Dr. Krebs is an associate professor at the University of Minnesota Medical School and a prolific researcher at the VA Medical Center in Minneapolis.
She was also an original member of the “Core Expert Group” – an advisory panel that secretly drafted the CDC’s controversial opioid guidelines while getting a good deal of input from the anti-opioid activist group Physicians for Responsible Opioid Prescribing (PROP). The guidelines recommend that opioids not be prescribed for chronic pain.
Krebs also appeared in a lecture series on opioid prescribing that was funded by the Steve Rummler Hope Foundation, which coincidentally is the fiscal sponsor of PROP.
Some of her previous opioid research has been controversial. In a study published last year in the Annals of Internal Medicine, Krebs reviewed 67 studies on the safety and effectiveness of opioid tapering. Most of the studies were of poor quality, but nevertheless Krebs came to the conclusion that pain levels and the quality of life of patients “may improve during and after opioid dose reduction.”
“This review found insufficient evidence on adverse events related to opioid tapering, such as accidental overdose if patients resume use of high-dose opioids or switch to illicit opioid sources or onset of suicidality or other mental health symptoms,” wrote Krebs.
PROP founder Andrew Kolodny, MD, read the review and liked it, tweeting that “dangerously high doses should be reduced even if patient refuses.”
But forced opioid tapering is never a good idea, according to a top CDC official.
“Neither (Kreb’s) review nor CDC's guideline provides support for involuntary or precipitous tapering. Such practice could be associated with withdrawal symptoms, damage to the clinician–patient relationship, and patients obtaining opioids from other sources,” wrote Deborah Dowell, MD, a CDC Senior Medical Advisor, in an editorial also published in the Annals of Internal Medicine.
As for Krebs’ contention that there is “insufficient evidence” of adverse events associated with opioid tapering, that notion may be put to rest next month when the VA releases a new study showing that tapering has led to a growing number of suicides by veterans.
In a summary of the findings, which will be presented at the Rx Drug Abuse & Heroin Summit, VA researchers report that “opioid discontinuation was not associated with overdose mortality, but was associated with increased suicide mortality.”

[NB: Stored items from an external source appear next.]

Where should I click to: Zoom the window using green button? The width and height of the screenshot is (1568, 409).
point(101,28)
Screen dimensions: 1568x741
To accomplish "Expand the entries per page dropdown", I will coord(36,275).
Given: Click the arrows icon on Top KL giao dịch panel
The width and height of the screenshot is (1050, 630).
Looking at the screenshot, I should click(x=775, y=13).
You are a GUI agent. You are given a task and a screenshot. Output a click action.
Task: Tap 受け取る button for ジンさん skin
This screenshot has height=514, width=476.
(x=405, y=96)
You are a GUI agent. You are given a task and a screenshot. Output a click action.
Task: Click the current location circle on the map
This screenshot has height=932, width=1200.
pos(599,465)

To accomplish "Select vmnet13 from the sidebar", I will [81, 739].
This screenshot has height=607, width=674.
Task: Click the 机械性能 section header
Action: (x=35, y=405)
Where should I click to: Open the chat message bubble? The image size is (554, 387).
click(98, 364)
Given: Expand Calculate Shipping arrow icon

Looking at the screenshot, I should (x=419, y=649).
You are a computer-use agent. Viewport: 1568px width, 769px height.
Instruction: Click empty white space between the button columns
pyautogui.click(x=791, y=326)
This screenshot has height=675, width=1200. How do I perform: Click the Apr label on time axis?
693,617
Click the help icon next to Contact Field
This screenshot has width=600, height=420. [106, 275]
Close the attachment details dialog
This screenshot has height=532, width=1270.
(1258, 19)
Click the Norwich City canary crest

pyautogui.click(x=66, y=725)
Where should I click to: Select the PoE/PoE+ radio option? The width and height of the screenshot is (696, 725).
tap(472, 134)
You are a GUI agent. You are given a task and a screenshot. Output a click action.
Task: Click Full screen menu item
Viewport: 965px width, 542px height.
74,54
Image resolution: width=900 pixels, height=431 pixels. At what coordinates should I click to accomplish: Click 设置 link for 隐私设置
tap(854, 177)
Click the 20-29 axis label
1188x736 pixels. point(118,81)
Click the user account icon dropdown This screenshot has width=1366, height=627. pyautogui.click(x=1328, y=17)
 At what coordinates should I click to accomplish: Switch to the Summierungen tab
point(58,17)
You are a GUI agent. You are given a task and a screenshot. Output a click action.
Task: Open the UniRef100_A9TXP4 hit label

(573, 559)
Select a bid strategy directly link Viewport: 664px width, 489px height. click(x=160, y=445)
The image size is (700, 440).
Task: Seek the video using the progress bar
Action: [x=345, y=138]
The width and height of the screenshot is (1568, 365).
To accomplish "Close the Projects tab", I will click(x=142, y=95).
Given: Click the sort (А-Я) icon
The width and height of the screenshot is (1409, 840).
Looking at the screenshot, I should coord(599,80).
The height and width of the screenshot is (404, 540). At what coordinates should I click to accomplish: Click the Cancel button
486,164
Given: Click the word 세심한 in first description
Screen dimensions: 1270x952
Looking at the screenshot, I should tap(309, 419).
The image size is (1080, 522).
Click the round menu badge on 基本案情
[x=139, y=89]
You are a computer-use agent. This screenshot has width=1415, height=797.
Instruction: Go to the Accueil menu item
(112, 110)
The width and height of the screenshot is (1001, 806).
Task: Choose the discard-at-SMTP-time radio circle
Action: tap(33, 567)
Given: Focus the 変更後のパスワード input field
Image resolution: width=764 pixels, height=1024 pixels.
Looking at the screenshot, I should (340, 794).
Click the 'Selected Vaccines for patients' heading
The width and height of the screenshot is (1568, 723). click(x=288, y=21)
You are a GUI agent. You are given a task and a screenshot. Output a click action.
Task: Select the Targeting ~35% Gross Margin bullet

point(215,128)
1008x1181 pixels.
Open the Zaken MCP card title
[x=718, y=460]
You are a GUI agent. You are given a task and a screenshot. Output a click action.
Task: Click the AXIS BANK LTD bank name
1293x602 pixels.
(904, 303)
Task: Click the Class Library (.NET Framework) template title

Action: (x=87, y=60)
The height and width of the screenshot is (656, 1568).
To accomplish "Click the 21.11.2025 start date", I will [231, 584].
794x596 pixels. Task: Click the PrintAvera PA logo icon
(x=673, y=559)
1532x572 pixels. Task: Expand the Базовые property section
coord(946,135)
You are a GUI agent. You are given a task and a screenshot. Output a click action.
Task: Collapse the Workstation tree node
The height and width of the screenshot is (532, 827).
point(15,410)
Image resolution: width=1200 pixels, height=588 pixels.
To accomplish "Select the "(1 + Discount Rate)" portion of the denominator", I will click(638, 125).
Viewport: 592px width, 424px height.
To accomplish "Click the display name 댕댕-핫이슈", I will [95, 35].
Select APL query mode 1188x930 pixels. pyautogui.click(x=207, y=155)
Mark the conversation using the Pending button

Who and what should we believe in the neverending debate about opioids? PNN columnist Roger Chriss wrote about Krebs’ opioids vs. non-opioids study last year, when the initial reports of its findings came out. Roger said prescribing decisions are best left to physicians who know their patients’ medical conditions – not researchers, regulators or the news media.
“In reality, there is no ‘versus’ here. Opioids and NSAIDs are both valuable tools for chronic pain management. To pretend that one is inherently better than the other is to miss the essential point: Both work and should be available for use as medically appropriate,” Roger wrote.